Cookie is a cooking-themed shoot 'em up developed and published by Ultimate Play the Game that was released exclusively for the ZX Spectrum in 1983. In the game, Charlie the Chef has to bake a cake, however his five ingredients are sentient and attempt to escape his pantry, enabling his quest to re-capture them. The game was written by Chris Stamper with graphics by Tim Stamper. It received mixed reviews upon release, with critics praising the graphics, but criticising the hard difficulty and its similarities to Pssst.

==Gameplay==

The player must put all of the ingredients into the cooking bowl without them falling into the dustbins.

The game is presented from a 2D perspective, and the main objective involves Charlie the Chef baking a cake from evil, sentient ingredients. The five ingredients vary from Mixed Peel, Chunky Chocolate, Crafty Cheese, Sneaky Sugar and Colonel Custard, who will all jump out of the pantry and try to avoid the player whenever possible.

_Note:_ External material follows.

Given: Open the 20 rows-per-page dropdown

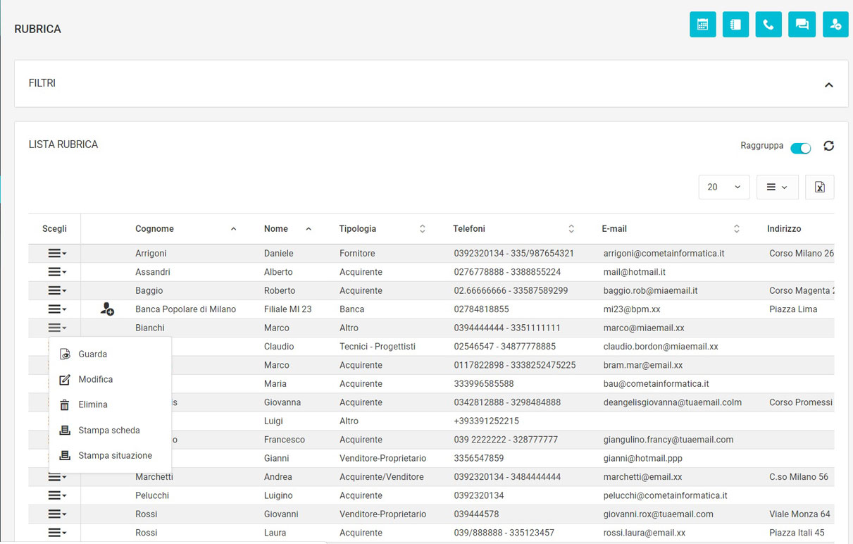Looking at the screenshot, I should [723, 187].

The player starts the game with three lives. Several ingredients will fly around the screen simultaneously, and if the player touches an ingredient with their body, a life will be deducted. The player's objective is to put the ingredients into the cooking bowl before they either fall into the dustbins on either side or knock the player into the bowl. As a defence, Charlie the Cook can shoot flour sacks, which will push the ingredients further in the direction they are moving in. Bombs may also spawn in the game, which will allow the player to push the ingredients further than conventional flour sacks. The player has to push the right variety of ingredients into the bowl, which changes for each level.

The game is complicated by the presence of a dustbin monster (similar to Oscar the Grouch) who regularly sticks his head out of one or the other of the dustbins and then flings an item of trash into the playfield. These will deduct a life from Charlie if they touch him, but can be knocked away with flour sacks in the same way that the ingredients can be, or they can be directed back into one of the dustbins. If a trash item enters the cooking bowl it will spoil the taste, and more ingredients will be required to be pushed into the bowl in order to fix this problem and complete the level.

When the right amount of ingredients has been put in the bowl, a cake is baked and a new level begins.

==Development==
A version was also created for the BBC Micro and was scheduled for release in 1984; however, it was never commercially released.

Cookie was one of the few Spectrum games also available in ROM format for use with the Interface 2, allowing "instantaneous" loading of the game (the normal method of cassette loading could take several minutes).

==Reception==

Matthew Uffindell of Crash praised the game overall, despite thinking it was overshadowed by Ultimate's Tranz Am. Uffindell stated the gameplay was addictive and challenging, despite thinking it was similar to its predecessor, Pssst. Lloyd Mangram of Crash considered the game to be overlooked and underrated, despite him suggesting that it was the most difficult of all games developed by Ultimate. Mangram praised the graphics as detailed, fast and "amusing", owing to the game's sentient ingredients. Reviewers of Home Computing Weekly similarly praised the graphics and sound, stating that they "are well up to Ultimate's standards".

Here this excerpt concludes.